Within the talk, I will address recent extensions of feature relevance determination, which occur as machine learning models are increasingly used in everyday life. Here, models face an open environment, possibly changing dynamics, and the necessity of model adaptation to account for changes of the underlying distribution. At present, feature relevance determination almost solely focusses on static scenarios and batch training. In the talk, I will target the question of how to efficiently and effectively accompany a model which learns incrementally by feature relevance determination methods(1,2). As a second challenge, features are often not mutually independent, and the relevance of groups rather than single features should be judged. While mathematical models such as Shapley values take feature correlations into account for individual additive feature relevance terms, it is unclear how to efficiently and effectively extend those to groups of features. In the talk, I will discuss novel methods for the efficient computation of feature interaction indices (3,4).
(1) F Fumagalli, M Muschalik, E Hüllermeier, B Hammer: Incremental Permutation Feature Importance (iPFI): Towards Online Explanations on Data Streams. Mach. Learn. 112(12): 4863-4903, 2023.

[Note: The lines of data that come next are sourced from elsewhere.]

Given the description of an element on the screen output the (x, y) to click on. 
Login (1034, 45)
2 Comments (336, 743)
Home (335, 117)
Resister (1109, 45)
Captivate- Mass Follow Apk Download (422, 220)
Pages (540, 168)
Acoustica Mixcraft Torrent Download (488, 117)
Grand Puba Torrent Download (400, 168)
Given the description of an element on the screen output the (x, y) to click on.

(2) M Muschalik, F Fumagalli, B Hammer, E Hüllermeier: iSAGE: An Incremental Version of SAGE for Online Explanation on Data Streams. ECML/PKDD (3) 2023: 428-445.(3) F Fumagalli, M Muschalik, P Kolpaczki, E Hüllermeier, B Hammer: SHAP-IQ: Unified Approximation of Any-Order Shapley Interactions. NeurIPS 2023.(4) M Muschalik, F Fumagalli, B Hammer, E Hüllermeier: Beyond TreeSHAP: Efficient Computation of Any-Order Shapley Interactions for Tree Ensembles AAAI 2024.